*Work required*
Carry on the account of Ambedkar Park and Uttar Pradesh politics from its final sentence.

*Provided text*
Inside the back of Ambedkar’s statue is a heavily guarded police box. “Security problems,” I was told. Ashok Priyadarshi, the secretary to the Uttar Pradesh government, took me to see Mrs. Mayawati’s grandest project: Ambedkar Park. On the way he explained that Mrs. Mayawati had changed the political scene in U.P. forever. The statues and the Ambedkar villages may look like nothing but gestures, but they amount to more than that. The Dalits have woken up. They will assert their power through the ballot box. He told me this in the neutral style of a civil servant. But when we drove past Ambedkar Park, a huge building site with skeletons of fantastic, modern buildings in pink and white stone, his manner changed. He shook his head sadly, and said: “All that money. Where did it all come from? Who will account for it? All that corruption, that is there…” Mr. Priyadarshi was not even sure what the buildings were for. One was to be an international hotel, he thought, and another, well, a science institute maybe?

Perhaps we will never know. In October, the BJP took its turn to govern U.P. Instantly government jobs started going to BJP supporters. Dalits were officially warned not to “abuse” the laws that protected them against caste discrimination. Mrs. Mayawati was accused of corruption. Some members of her party defected. Violent scenes followed in the state legislature. Politicians pelted each other with chairs, microphones, inkstands, or whatever else came to hand. Some ended up in hospital. The central government was asked to dissolve the unruly government of Uttar Pradesh and impose presidential rule. Despite fierce opposition from regional parties in the government, it agreed to do so. But when the President asked the Cabinet to reconsider, the decision was reversed. The BJP called this a great day for democracy. But it was a bad day for Prime Minister I.K. Gujral’s shaky coalition government in Delhi. The debacle exposed divisions in the central government, which are as deep as those which tore apart the state government of U.P.

I called Mr. Priyardashi to ask him what was going on now in Ambedkar Park. Building was slowly coming to a halt, he said. It is now “subject to enquiry,” he said. “Massive bungling,” he said. “Many heads will roll,” he said. He didn’t sound overly disturbed. He had seen it all before.

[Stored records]
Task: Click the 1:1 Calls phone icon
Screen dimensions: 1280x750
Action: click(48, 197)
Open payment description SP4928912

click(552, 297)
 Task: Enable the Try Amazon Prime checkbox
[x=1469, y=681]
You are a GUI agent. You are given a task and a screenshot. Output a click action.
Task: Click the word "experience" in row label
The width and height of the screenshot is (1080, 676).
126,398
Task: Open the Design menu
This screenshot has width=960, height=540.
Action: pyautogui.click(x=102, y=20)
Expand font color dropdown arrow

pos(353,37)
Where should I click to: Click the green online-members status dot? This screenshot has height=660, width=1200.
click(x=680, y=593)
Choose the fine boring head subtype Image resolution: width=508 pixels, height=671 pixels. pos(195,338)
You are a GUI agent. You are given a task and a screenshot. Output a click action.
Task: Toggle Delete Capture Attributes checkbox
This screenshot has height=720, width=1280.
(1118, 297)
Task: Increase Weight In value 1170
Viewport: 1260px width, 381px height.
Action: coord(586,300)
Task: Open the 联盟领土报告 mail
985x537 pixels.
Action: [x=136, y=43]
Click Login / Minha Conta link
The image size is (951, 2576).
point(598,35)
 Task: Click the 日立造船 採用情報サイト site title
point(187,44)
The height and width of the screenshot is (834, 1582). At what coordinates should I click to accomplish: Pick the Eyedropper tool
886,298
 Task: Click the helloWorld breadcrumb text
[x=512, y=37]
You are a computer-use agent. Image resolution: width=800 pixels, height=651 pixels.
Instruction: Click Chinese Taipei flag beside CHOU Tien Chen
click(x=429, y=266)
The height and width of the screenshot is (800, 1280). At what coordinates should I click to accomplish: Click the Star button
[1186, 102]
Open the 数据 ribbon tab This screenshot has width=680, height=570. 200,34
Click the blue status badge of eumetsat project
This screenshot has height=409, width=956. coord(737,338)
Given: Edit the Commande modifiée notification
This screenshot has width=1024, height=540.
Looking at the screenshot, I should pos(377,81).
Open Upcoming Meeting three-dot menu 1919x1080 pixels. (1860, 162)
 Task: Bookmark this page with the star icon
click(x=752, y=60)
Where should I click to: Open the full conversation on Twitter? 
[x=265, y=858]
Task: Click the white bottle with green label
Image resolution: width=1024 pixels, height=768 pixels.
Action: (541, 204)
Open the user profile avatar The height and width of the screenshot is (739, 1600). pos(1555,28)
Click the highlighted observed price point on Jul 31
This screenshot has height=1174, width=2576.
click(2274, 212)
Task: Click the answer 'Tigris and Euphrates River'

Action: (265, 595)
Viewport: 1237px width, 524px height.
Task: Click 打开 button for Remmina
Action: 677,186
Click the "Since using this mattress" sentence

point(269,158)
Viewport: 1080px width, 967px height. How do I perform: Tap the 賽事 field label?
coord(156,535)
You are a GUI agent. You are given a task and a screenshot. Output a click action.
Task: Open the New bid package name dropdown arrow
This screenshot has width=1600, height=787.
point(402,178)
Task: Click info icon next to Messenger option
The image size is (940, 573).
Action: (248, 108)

*Result for this exercise*
—November 6, 1997

  1. 7

    RSS stands for the Rashtriya Swayamsevali Sargh, or National Volunteer Corps.

  2. 8

    There are others. At least two good books are available in the US: B.D. Graham, Hindu Nationalism and Indian Politics (Cambridge University Press, 1990), and P. van der Veer, Religious Nationalism: Hindus and Muslims in India (University of California Press, 1994). The Ayodhya affair is also discussed in Stanley J. Tambiah, Levelling Crowds: Ethnonationalist Conflicts and Collective Violence in South Asia (University of California Press, 1996).

  3. 9

    Quoted in Tapan Basu et al., Khaki Shorts and Saffron Flags (New Delhi: Orient Longman, 1993).

  4. 10

    There is an interesting parallel here with the Liberal Democrats in Japan. Once the monopoly of one party came to an end, its factions split into various parties.

  5. 11

    This was the trend in northern India. Politics are a different story in southern India, where the Muslim population is much smaller and Brahmin domination has been diminished.

  6. 12

    See the interview with V.S. Naipaul in India Today, August 19, 1997.

  7. 13

    The current president of India, K.R. Narayanan, is also a Dalit.

  8. 14

    One of the most disturbing and entertaining descriptions of the upwardly mobile classes in provincial India is in Pankaj Mishra, Butter Chicken in Ludhiana: Travels in Small Town India (Penguin India, 1995).